__Task to carry out__
Rewrite the lines of the records below as a numbered list, starting at the line that contains "In order to click on cell-I24" and ending after the line that contains "The height and width of the screenshot is (897, 2004).". Leave out any blank lines.

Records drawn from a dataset
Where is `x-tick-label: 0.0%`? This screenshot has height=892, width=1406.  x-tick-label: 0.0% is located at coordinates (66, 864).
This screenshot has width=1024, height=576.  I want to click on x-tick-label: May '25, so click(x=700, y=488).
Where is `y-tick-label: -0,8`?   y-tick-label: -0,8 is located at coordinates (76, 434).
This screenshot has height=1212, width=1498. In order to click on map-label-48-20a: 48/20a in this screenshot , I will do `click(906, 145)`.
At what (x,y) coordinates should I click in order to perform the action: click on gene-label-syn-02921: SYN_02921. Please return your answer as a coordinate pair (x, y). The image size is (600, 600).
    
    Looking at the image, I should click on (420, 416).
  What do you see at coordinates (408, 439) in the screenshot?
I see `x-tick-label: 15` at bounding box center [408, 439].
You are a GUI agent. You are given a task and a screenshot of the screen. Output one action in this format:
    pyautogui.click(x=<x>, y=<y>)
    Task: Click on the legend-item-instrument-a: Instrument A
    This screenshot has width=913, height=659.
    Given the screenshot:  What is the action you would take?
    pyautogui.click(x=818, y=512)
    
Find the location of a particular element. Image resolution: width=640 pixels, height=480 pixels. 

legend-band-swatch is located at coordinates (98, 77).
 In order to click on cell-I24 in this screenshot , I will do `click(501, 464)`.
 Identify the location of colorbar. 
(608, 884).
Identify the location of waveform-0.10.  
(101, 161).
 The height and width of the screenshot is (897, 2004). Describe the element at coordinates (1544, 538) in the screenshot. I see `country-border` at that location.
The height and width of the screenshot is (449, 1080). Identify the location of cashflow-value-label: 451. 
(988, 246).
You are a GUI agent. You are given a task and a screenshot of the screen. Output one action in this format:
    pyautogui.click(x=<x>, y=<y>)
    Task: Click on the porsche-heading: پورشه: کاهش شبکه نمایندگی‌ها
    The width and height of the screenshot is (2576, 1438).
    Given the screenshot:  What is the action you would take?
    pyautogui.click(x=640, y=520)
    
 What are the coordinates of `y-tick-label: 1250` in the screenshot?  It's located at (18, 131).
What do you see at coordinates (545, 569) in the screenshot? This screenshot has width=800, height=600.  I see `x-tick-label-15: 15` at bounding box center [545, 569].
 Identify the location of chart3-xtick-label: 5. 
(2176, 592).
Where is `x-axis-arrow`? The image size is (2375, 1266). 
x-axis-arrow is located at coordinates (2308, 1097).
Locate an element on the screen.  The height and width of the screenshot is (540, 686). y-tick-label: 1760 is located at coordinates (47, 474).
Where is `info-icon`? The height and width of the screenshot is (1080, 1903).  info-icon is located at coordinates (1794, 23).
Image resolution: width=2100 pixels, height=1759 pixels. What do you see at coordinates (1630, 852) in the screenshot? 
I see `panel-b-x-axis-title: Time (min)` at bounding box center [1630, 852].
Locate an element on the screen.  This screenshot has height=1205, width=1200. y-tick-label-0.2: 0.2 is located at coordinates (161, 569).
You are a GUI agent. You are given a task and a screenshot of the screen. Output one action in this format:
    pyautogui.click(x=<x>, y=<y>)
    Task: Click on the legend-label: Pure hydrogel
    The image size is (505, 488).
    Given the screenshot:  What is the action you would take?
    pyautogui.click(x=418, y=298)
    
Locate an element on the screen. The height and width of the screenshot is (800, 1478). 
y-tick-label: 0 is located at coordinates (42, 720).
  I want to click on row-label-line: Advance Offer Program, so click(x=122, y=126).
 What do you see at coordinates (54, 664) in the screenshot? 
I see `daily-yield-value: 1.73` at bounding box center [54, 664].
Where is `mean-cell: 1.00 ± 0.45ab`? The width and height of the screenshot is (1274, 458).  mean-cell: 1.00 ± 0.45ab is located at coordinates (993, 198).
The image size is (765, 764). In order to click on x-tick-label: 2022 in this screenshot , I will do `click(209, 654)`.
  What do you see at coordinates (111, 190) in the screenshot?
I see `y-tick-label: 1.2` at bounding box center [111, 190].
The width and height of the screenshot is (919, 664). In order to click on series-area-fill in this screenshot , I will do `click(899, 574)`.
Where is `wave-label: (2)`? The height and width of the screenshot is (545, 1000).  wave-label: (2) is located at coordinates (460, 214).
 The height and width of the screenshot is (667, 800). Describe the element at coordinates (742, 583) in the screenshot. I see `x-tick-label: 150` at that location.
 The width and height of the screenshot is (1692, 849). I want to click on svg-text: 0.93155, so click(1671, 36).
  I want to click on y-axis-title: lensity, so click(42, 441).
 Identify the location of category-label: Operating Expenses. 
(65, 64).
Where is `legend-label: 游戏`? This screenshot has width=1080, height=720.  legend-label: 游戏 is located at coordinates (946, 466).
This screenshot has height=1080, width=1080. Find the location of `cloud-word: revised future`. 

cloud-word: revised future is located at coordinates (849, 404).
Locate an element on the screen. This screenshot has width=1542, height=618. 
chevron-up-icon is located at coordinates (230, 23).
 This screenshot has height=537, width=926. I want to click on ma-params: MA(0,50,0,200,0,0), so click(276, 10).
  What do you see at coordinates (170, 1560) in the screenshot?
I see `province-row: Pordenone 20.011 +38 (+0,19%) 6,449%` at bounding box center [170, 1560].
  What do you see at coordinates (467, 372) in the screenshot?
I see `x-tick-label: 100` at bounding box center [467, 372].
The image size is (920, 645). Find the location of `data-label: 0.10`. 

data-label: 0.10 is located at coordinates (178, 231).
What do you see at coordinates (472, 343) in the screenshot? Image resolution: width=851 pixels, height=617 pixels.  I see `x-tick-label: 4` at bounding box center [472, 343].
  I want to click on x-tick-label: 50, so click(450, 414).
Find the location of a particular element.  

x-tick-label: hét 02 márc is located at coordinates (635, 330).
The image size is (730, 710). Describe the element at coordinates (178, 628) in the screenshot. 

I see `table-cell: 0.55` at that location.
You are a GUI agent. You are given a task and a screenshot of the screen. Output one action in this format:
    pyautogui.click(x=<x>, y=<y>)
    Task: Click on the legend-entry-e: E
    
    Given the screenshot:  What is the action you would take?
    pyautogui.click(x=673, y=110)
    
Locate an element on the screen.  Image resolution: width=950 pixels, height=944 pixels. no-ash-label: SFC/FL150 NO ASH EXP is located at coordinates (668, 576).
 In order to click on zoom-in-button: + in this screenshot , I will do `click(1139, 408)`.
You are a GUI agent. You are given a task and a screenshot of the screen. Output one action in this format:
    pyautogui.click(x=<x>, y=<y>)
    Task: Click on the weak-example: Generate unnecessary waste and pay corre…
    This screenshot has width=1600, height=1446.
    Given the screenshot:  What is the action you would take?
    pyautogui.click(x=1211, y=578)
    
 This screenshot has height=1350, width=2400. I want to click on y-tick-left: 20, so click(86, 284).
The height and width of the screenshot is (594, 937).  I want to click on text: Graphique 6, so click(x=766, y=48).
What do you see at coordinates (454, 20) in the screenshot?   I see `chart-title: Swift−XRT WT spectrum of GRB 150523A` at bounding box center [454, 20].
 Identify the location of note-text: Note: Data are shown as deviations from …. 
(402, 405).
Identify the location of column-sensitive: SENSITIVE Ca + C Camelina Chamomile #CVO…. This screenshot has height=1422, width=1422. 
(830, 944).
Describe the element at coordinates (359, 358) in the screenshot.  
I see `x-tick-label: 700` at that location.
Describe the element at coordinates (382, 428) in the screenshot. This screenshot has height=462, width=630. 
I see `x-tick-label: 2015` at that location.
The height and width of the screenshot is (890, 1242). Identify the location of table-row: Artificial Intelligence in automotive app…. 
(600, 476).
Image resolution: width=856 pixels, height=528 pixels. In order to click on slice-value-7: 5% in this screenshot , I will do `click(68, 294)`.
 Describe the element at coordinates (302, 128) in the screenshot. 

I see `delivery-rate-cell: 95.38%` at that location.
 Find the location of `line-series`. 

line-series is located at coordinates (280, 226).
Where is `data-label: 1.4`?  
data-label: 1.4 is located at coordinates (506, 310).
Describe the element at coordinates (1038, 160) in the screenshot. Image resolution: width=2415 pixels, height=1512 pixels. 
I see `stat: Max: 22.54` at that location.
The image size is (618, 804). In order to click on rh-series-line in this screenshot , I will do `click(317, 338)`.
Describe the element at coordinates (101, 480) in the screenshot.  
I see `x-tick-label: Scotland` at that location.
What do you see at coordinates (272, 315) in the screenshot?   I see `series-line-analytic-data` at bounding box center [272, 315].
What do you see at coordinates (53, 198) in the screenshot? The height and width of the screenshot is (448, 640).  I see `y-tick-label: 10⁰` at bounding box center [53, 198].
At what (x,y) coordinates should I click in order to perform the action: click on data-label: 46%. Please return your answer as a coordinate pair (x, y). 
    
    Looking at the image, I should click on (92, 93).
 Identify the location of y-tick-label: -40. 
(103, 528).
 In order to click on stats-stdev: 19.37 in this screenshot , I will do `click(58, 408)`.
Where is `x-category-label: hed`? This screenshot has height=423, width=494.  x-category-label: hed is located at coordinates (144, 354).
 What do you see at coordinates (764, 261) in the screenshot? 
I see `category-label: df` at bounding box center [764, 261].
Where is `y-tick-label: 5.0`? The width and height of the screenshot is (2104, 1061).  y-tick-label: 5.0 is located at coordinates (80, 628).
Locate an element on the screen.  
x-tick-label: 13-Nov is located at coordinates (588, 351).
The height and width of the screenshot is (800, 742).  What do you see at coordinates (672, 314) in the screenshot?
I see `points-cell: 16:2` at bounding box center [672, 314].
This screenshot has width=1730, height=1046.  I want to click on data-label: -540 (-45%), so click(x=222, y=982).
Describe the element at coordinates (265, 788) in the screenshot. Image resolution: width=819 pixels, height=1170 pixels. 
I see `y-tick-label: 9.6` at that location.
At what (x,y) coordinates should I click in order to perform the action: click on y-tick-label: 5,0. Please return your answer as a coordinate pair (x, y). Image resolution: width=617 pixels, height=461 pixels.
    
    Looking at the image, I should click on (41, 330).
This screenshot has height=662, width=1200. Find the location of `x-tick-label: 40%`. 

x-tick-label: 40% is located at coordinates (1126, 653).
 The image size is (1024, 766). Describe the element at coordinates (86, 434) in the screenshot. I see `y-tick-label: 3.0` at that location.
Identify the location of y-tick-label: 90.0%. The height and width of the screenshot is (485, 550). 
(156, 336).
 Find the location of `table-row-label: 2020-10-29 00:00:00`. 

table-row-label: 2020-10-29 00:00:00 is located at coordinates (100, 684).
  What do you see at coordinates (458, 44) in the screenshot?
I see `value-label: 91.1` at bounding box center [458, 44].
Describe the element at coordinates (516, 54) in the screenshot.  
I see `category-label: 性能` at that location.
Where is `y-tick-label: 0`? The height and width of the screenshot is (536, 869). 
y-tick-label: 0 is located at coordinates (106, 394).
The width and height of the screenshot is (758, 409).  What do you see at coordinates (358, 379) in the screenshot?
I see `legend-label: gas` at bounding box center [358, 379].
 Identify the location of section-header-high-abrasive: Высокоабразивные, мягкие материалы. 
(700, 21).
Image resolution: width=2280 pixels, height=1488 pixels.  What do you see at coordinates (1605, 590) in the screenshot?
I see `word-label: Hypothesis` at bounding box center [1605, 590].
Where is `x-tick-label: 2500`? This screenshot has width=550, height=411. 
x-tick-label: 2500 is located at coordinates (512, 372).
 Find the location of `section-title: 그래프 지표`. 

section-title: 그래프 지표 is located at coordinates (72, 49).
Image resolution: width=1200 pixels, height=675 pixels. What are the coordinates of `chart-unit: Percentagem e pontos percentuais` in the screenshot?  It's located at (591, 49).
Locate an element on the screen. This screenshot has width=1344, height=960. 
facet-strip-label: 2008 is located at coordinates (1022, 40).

__Output for this exercise__
1.  In order to click on cell-I24 in this screenshot , I will do `click(501, 464)`.
2.  Identify the location of colorbar. 
3. (608, 884).
4. Identify the location of waveform-0.10.  
5. (101, 161).
6.  The height and width of the screenshot is (897, 2004). Describe the element at coordinates (1544, 538) in the screenshot. I see `country-border` at that location.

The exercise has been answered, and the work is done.